Exercise prompt
Only the lines below between the ones containing "Image resolution: width=735, height=2576." and "here (631, 2141)", inclusive, are to be reproduced, each exactly as it stands.

===== Input data

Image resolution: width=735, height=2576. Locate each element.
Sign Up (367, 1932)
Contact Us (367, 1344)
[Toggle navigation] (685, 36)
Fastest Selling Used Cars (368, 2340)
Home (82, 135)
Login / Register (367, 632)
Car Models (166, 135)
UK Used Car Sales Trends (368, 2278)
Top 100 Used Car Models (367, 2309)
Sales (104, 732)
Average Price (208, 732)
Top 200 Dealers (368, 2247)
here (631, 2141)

==========
===== Input data

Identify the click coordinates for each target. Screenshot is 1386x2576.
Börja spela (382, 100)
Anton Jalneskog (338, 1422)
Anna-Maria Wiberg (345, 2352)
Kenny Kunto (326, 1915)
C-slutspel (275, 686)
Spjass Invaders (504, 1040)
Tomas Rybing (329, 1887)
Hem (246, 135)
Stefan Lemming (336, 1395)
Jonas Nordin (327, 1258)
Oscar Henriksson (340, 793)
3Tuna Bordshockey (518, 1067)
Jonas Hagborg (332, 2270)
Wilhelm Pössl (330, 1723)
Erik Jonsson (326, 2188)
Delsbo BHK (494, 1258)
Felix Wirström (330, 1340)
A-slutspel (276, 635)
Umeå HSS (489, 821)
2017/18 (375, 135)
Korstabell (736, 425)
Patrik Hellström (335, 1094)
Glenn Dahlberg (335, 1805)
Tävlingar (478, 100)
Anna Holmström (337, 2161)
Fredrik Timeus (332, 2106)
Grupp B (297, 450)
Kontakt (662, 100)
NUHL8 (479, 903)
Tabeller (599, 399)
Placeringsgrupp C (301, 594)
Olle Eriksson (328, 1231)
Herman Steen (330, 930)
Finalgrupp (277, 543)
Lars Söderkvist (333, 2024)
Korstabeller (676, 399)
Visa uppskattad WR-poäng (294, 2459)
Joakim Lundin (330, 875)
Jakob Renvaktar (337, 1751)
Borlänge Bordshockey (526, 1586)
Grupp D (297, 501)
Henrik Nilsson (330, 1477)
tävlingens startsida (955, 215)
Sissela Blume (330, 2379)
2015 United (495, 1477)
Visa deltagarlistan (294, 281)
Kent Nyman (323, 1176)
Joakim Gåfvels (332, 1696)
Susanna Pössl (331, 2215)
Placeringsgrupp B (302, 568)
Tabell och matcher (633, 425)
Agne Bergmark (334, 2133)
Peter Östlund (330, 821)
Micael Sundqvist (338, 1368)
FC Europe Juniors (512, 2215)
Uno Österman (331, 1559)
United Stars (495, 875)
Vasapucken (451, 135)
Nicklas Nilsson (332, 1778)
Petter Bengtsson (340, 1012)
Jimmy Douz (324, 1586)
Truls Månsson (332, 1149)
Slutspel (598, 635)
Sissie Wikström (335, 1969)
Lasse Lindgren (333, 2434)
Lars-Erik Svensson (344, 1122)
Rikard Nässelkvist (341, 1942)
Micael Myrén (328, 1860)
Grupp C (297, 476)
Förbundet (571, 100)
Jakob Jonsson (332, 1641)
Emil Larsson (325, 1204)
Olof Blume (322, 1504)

==========

Task solution
Image resolution: width=735, height=2576. Locate each element.
Sign Up (367, 1932)
Contact Us (367, 1344)
[Toggle navigation] (685, 36)
Fastest Selling Used Cars (368, 2340)
Home (82, 135)
Login / Register (367, 632)
Car Models (166, 135)
UK Used Car Sales Trends (368, 2278)
Top 100 Used Car Models (367, 2309)
Sales (104, 732)
Average Price (208, 732)
Top 200 Dealers (368, 2247)
here (631, 2141)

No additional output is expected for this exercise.